───── Input records ─────

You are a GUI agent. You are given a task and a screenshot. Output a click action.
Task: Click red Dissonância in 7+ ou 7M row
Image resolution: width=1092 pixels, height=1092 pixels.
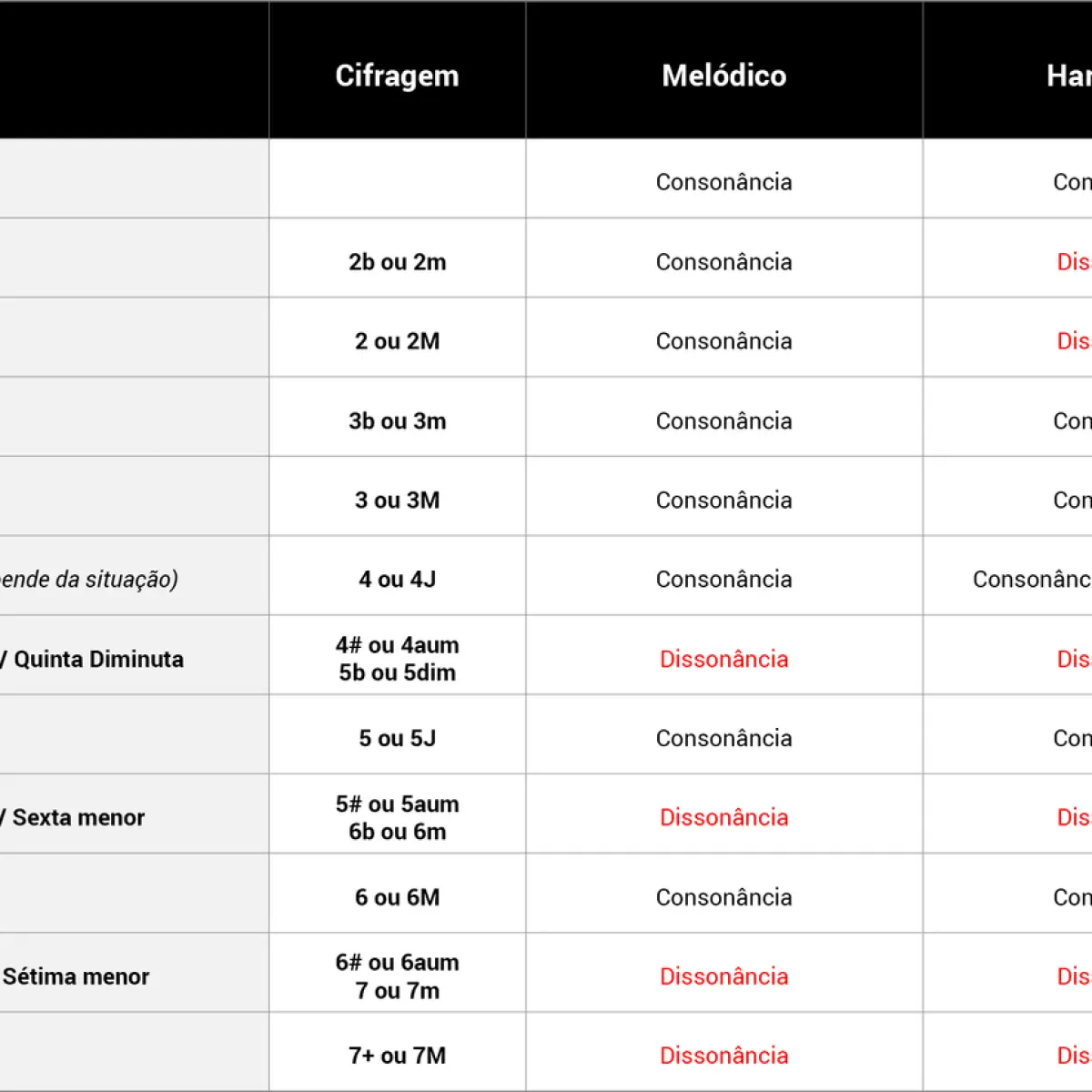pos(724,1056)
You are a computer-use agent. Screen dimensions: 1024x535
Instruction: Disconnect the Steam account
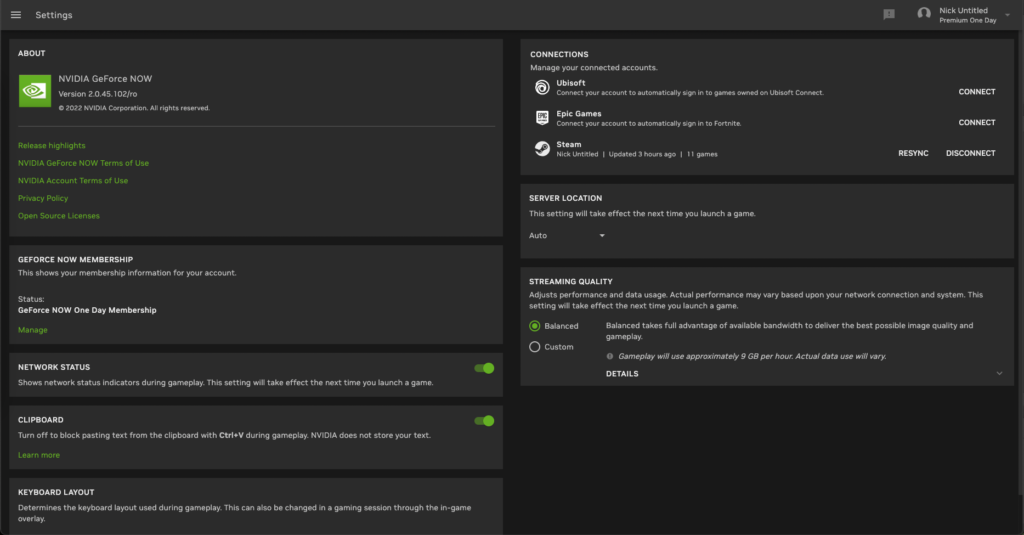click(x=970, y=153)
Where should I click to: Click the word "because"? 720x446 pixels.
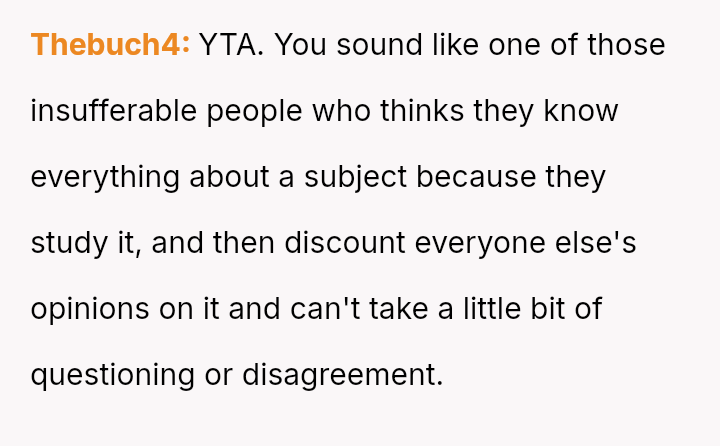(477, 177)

─────

(About this task) Quote the data exactly, leaving every image out of the copy.

(Solution to the problem)
You are a GUI agent. You are given a task and a screenshot. Output a click action.
Task: Click red Dissonância in 7+ ou 7M row
Image resolution: width=1092 pixels, height=1092 pixels.
pos(724,1056)
You are a computer-use agent. Screen dimensions: 1024x535
Instruction: Disconnect the Steam account
click(x=970, y=153)
Where should I click to: Click the word "because"? 720x446 pixels.
(477, 177)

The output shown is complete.